- Monroe, Virginia Monroe, Virginia
- Coordinates: 37°30′08″N 79°07′40″W﻿ / ﻿37.50222°N 79.12778°W
- Country: United States
- State: Virginia
- County: Amherst
- Elevation: 718 ft (219 m)
- Time zone: UTC-5 (Eastern (EST))
- • Summer (DST): UTC-4 (EDT)
- Area code: 434
- GNIS feature ID: 1499756

= Monroe, Virginia =

Unincorporated community in Virginia, United States

Monroe is an unincorporated community in Amherst County, Virginia, United States. Monroe is located along U.S. Route 29, 6.1 mi north of Lynchburg.

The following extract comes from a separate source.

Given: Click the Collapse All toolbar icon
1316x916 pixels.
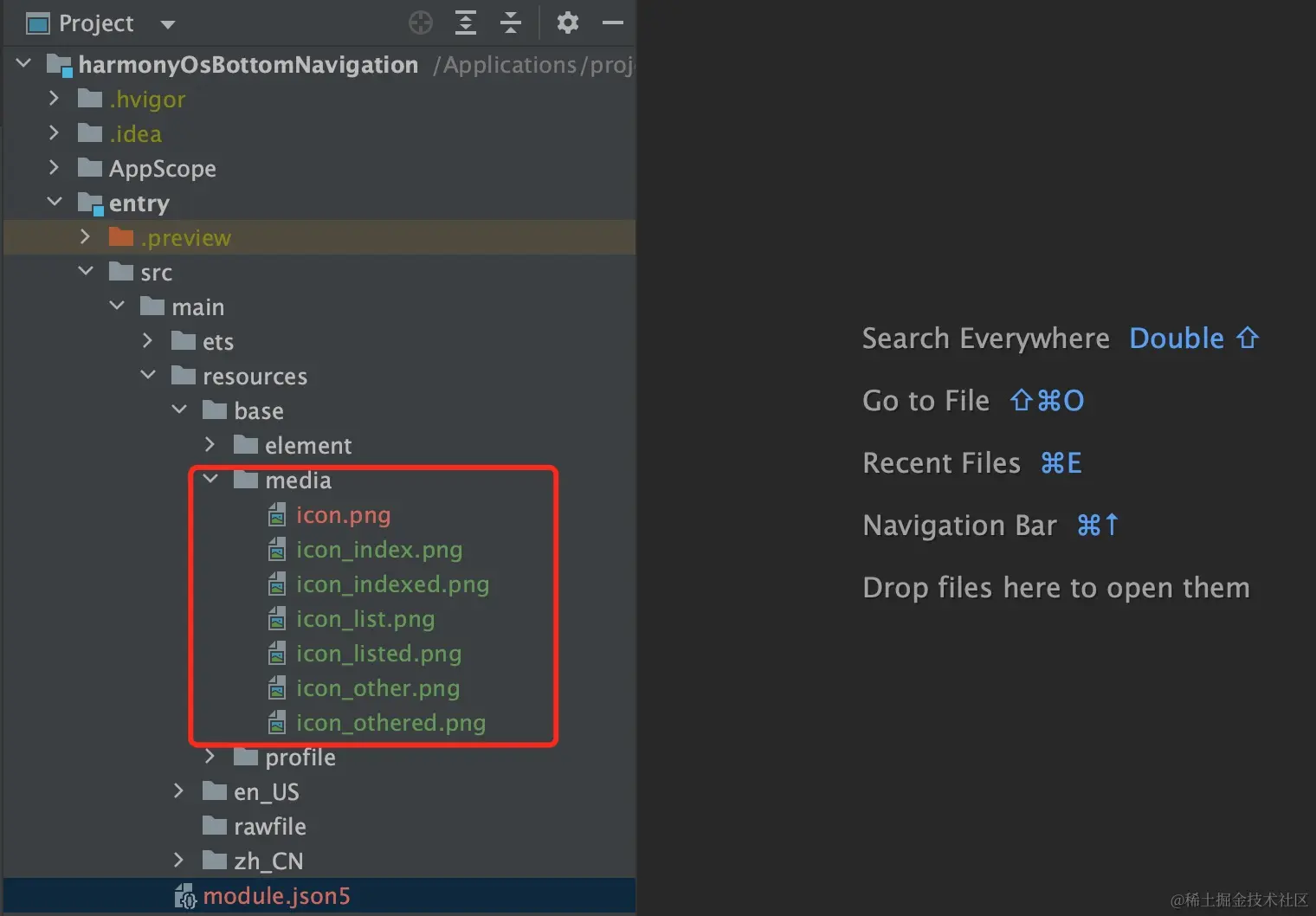Looking at the screenshot, I should (x=511, y=23).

Speed the Plough, a farm located in Monroe, was added to the National Register of Historic Places in 2007.

==Climate==
The climate in this area is characterized by hot, humid summers and generally mild to cool winters. According to the Köppen Climate Classification system, Monroe has a humid subtropical climate, abbreviated "Cfa" on climate maps.

==In popular culture==
Monroe is mentioned in a well-known American railroad song, "Wreck of the Old 97". It was written in memory of a 1903 rail disaster, when the Fast Mail, en route from Monroe to Spencer, North Carolina, derailed at the Stillhouse Trestle near Danville.